In 1980, he was the first potter to combine the technique of burnishing with saggar firing to produce the style of work that has brought him acclaim from an appreciative public. A review of his work in 1986 from The New Yorker put it this way, “the subtle range of colors and the delicate stylized necks distinguish them from any other ceramics we’ve seen.”
During the 1980’s and 90’s, his pottery won numerous awards and was sold exclusively through fine craft galleries across the US including such well known retailers as Gumps in San Fransisco, El Prado Galleries of Sedona and Sante FE and The American Hand in Washington DC. Tubby has been an exhibitor in many prestigious fine art and craft fairs such as the Smithsonian Craft Show, the Coconut Grove Arts Festival in Miami, the Cherry Creek Arts Festival in Denver and the ACC Craft Fairs in Baltimore, Atlanta and San Fransisco.
Feature articles about his pottery have appeared in Ceramics Monthly and Studio Potter. Two examples of his burnished work were included in the book Best of Pottery by Jonathon Fairbanks and Angela Fina published in 1996. Today his pottery can be found in numerous public and private collections throughout the US, Finland and Japan including three pieces in the Smithsonian Museum of American Art.
Scott is a firm believer in giving back and has enjoyed sharing his knowledge of burnishing, saggar firing, pit and raku firing in workshops at craft centers and schools on the east coast and in Finland and has taught foundation and advanced courses in ceramics at the college level.

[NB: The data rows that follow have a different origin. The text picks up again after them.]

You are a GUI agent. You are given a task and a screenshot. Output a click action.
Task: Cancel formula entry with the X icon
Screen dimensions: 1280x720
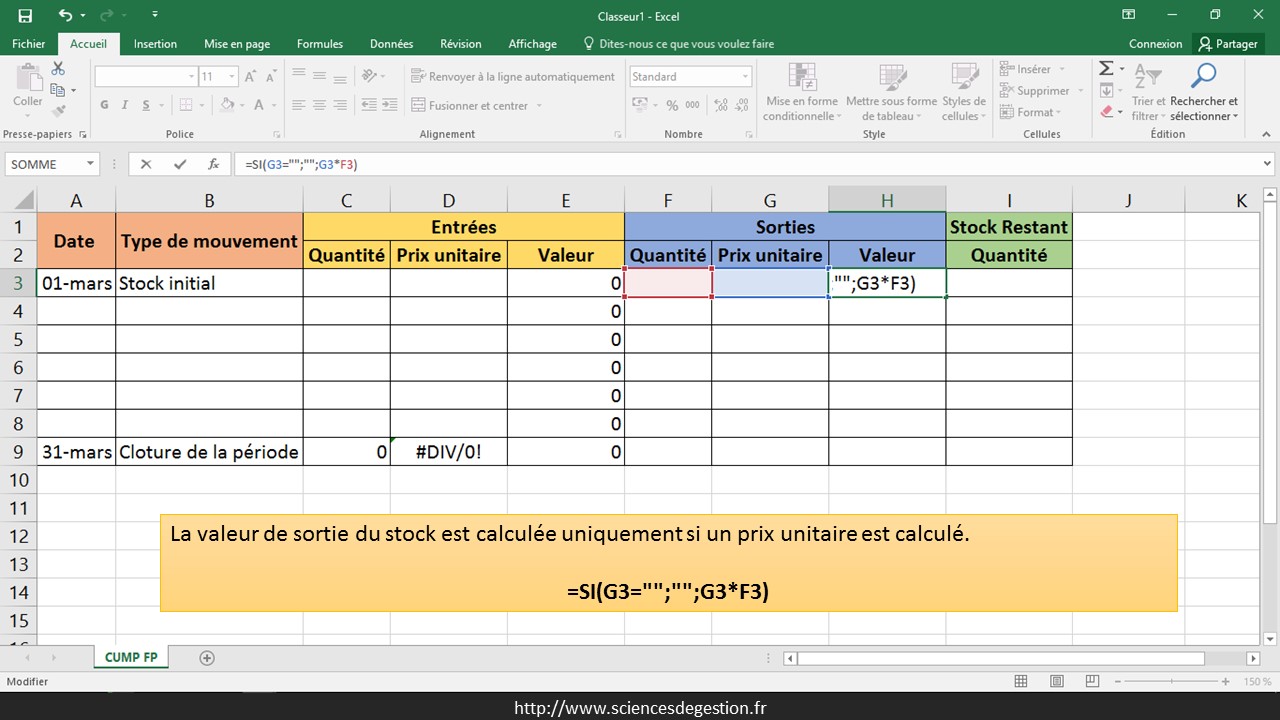tap(146, 164)
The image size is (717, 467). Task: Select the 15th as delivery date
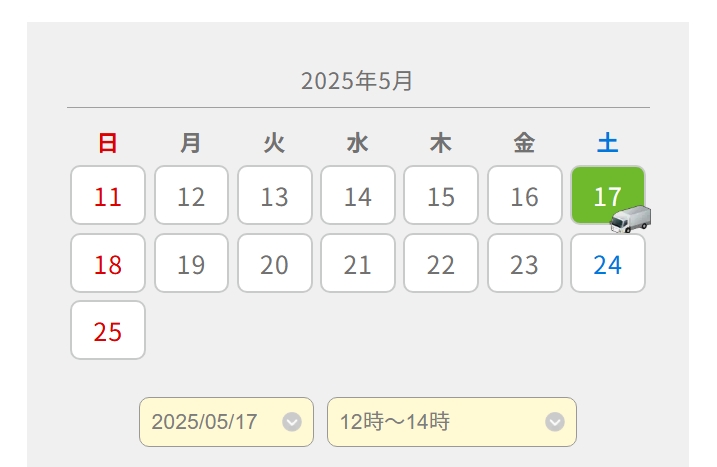pos(441,195)
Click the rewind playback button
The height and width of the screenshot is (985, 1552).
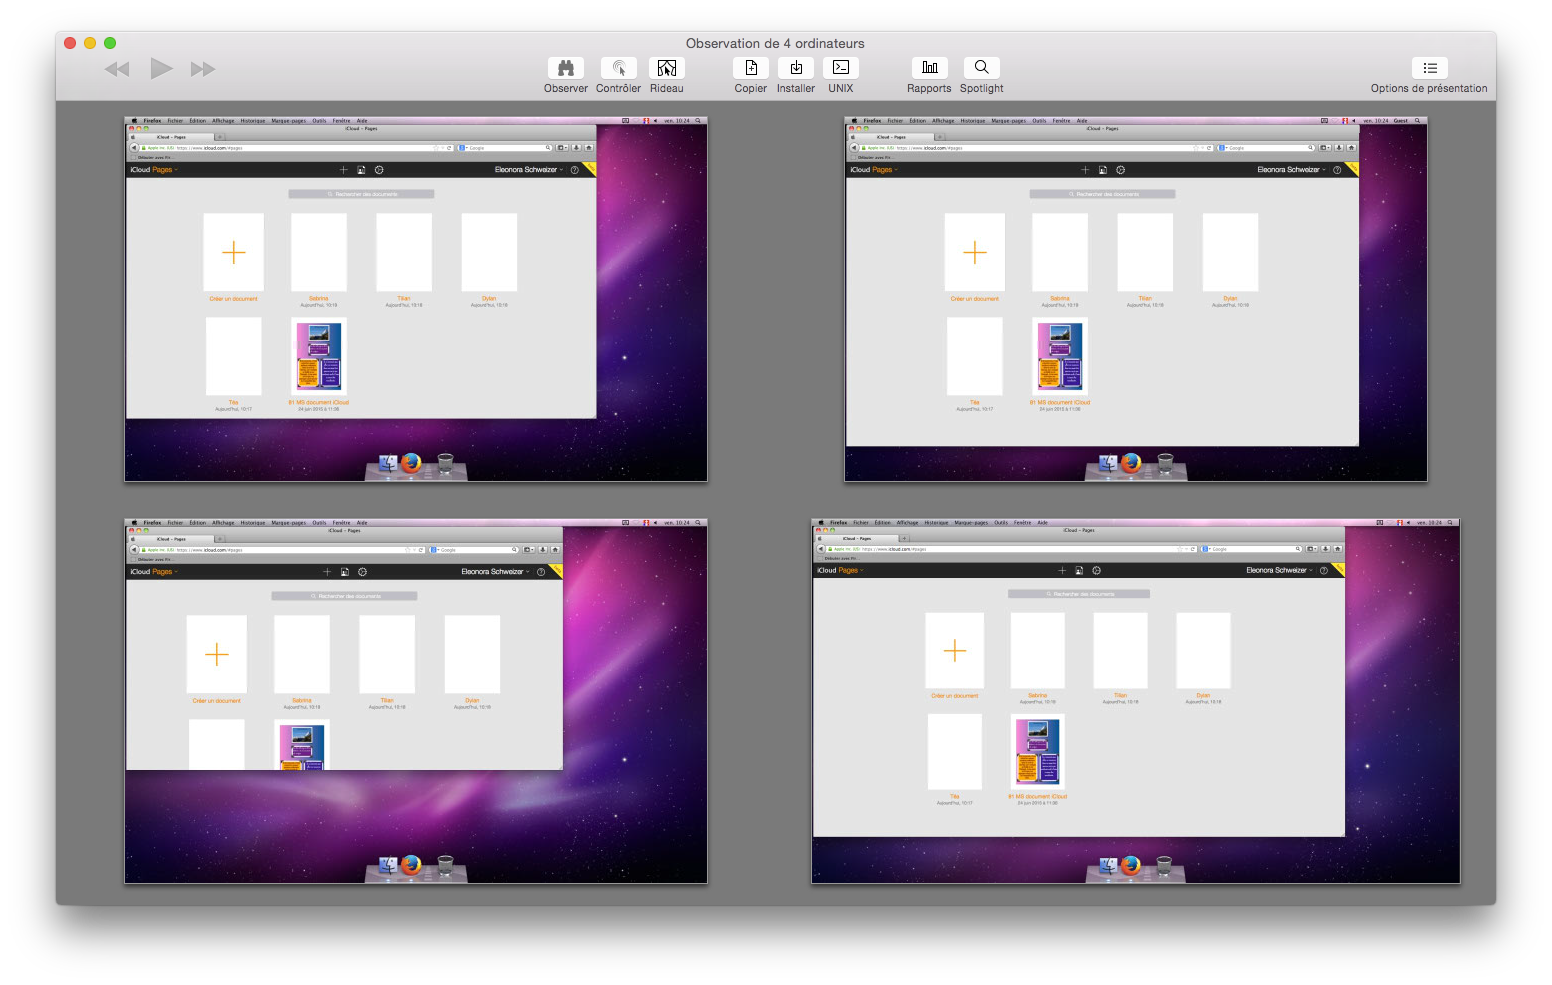pos(117,69)
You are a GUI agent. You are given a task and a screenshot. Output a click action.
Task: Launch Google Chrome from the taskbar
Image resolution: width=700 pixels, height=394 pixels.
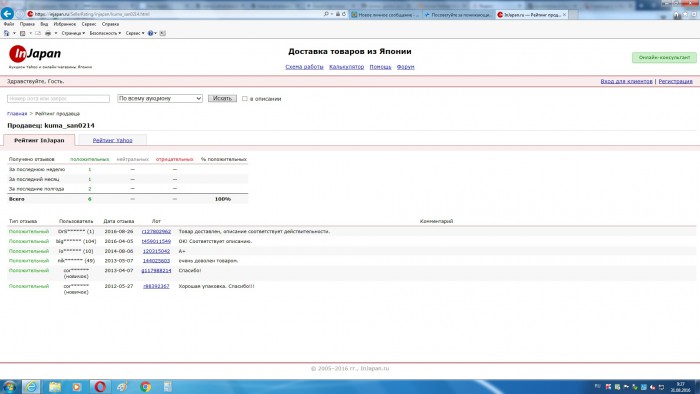click(145, 386)
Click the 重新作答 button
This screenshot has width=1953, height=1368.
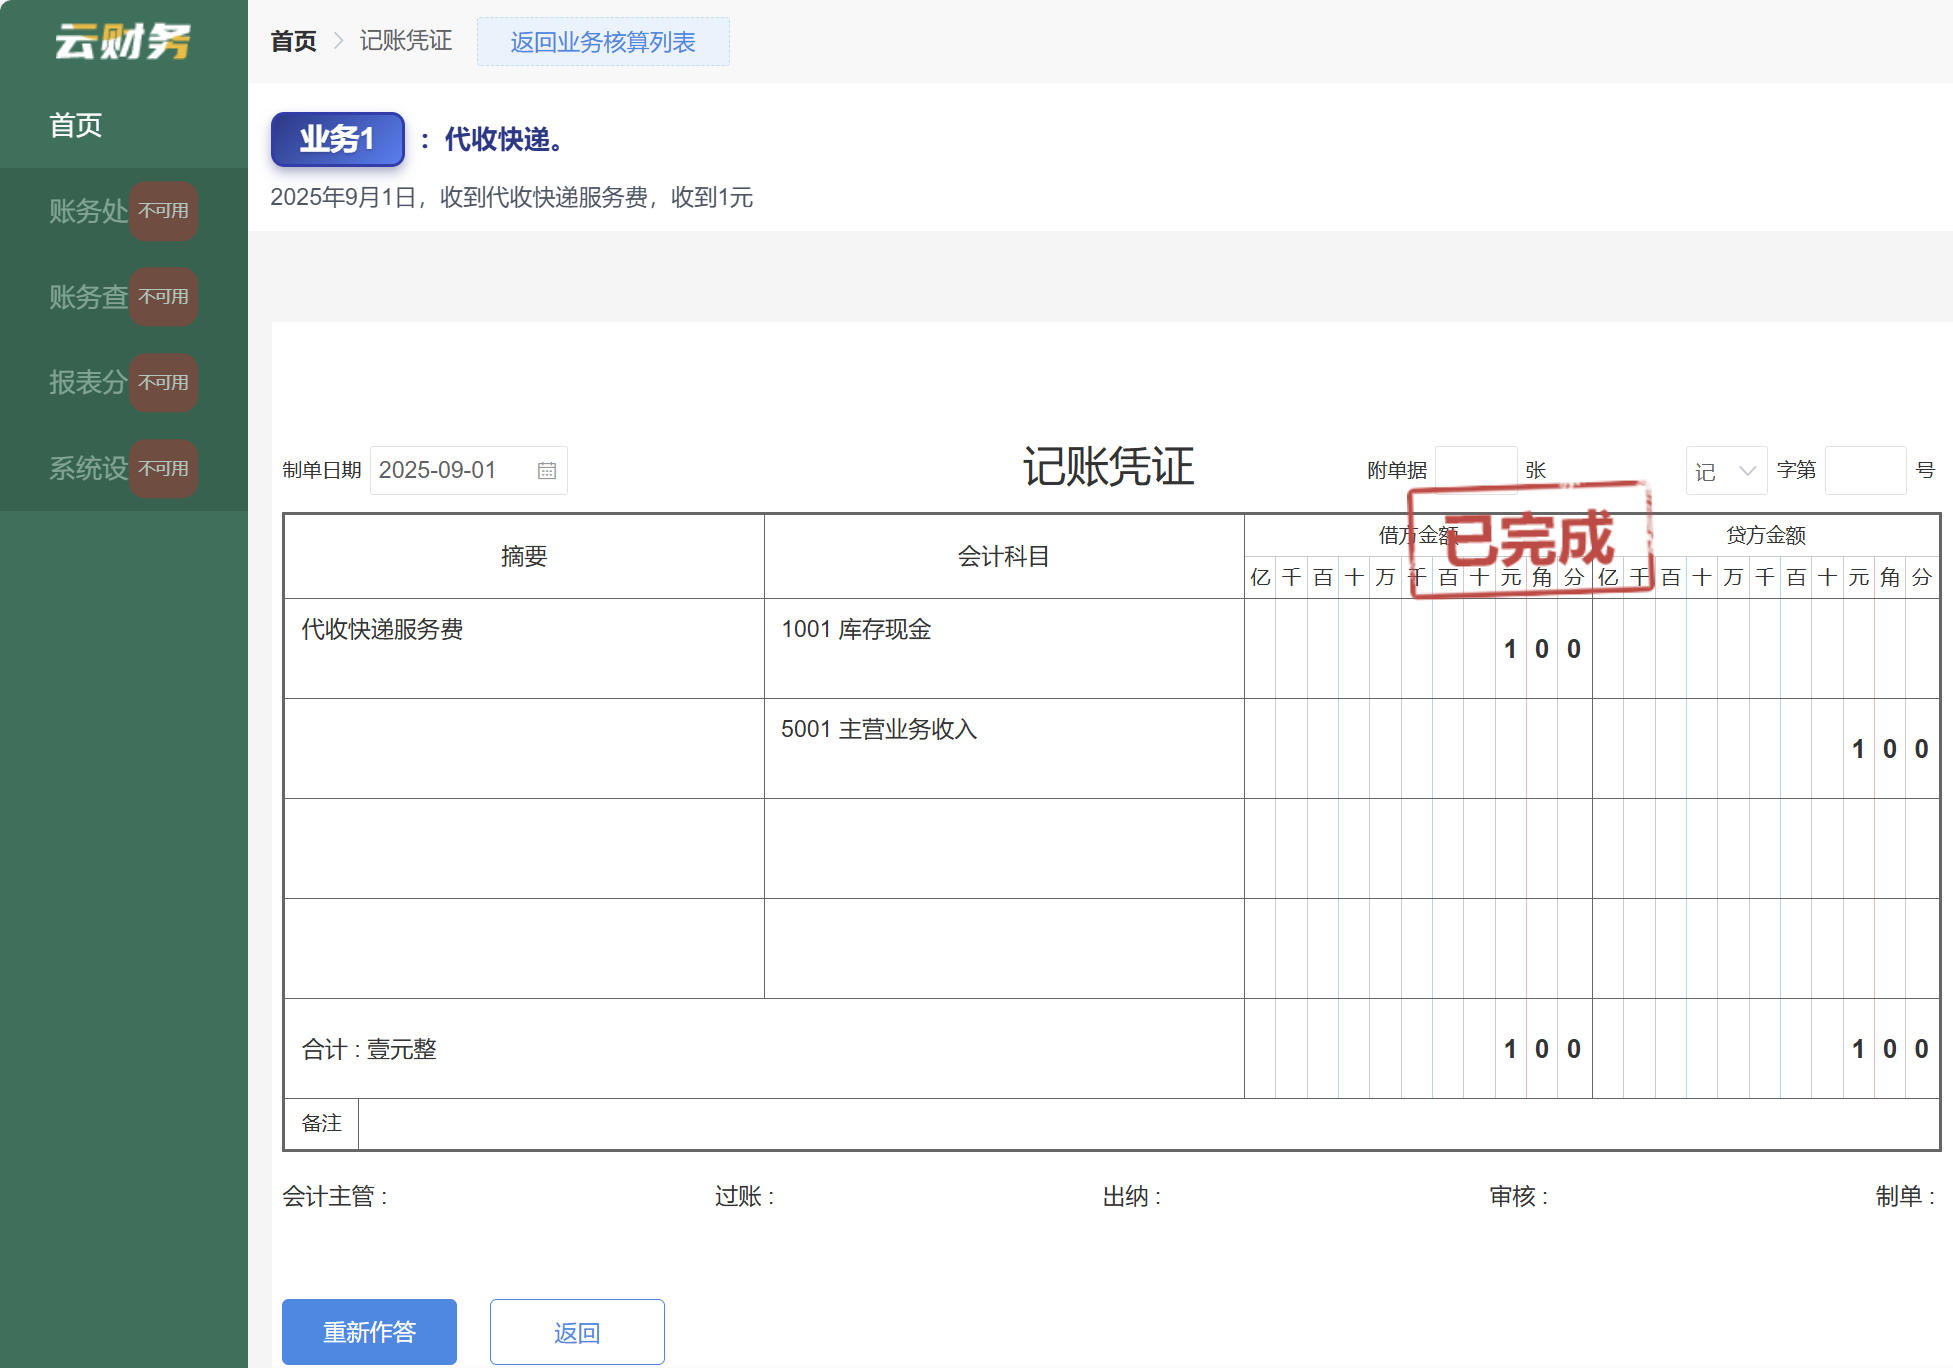369,1331
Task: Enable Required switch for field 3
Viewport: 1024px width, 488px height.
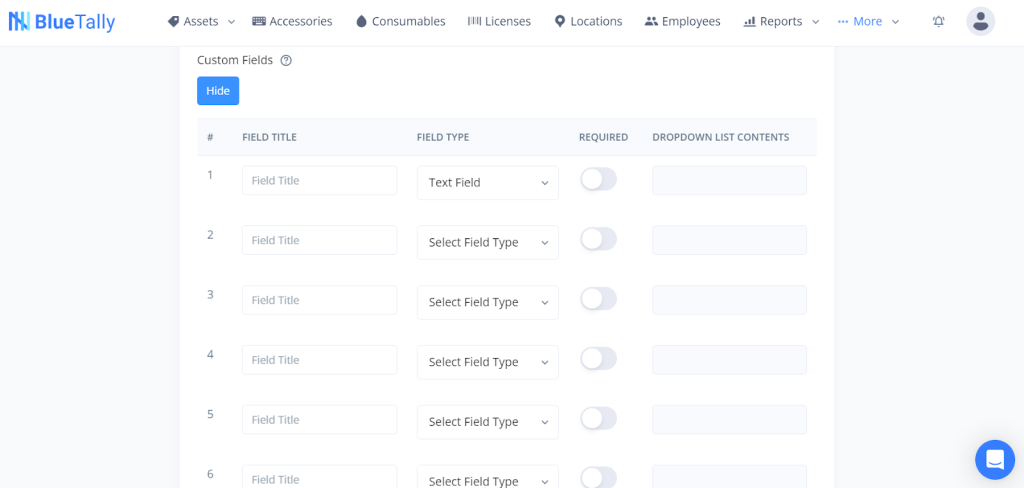Action: tap(598, 299)
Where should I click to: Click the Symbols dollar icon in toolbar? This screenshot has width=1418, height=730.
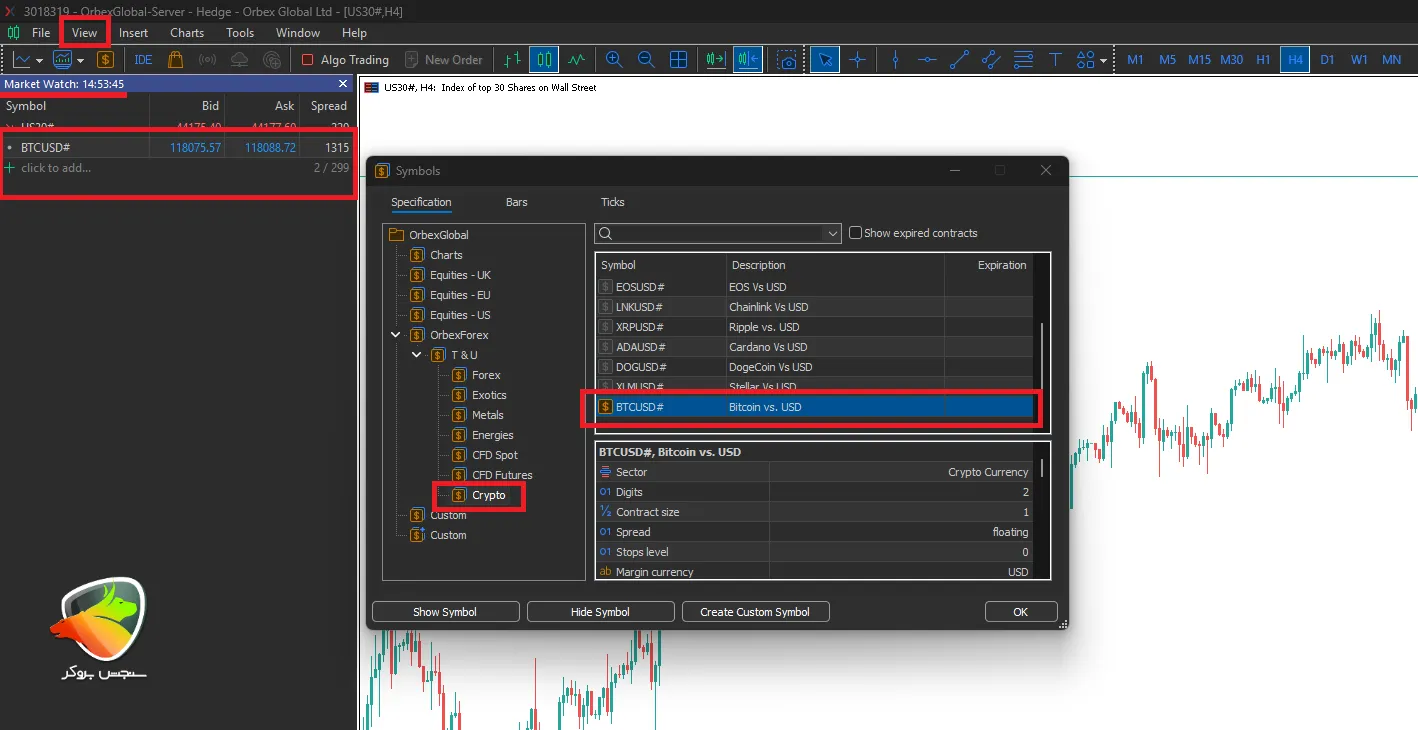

He is still producing his classic pottery forms in clay but on a smaller scale.
Painting has become Scott’s passion as is evidenced in the gallery pages that follow. Since graduating from the Finnish art school, Taidekoulu Maa in Helsinki, he has had two successful solo exhibitions in Helsinki galleries and his paintings have been exhibited in group shows here in the US and in Finland. His latest canvases create slightly altered views of reality – another dimension that is similar but not quite our own. He paints from the point of view of a tourist – fresh, as though seeing things for the first time. The subjects are places and things in our day to day surroundings, things we often take for granted and pay little or no attention to. By adding emotional components through line and color, he gives us a hint of a story, maybe yours, that resides in the shadows.
“Through my hands, head, and heart and your appreciation of my art, I aim to bring a sense of beauty, mystery and joy into the world.”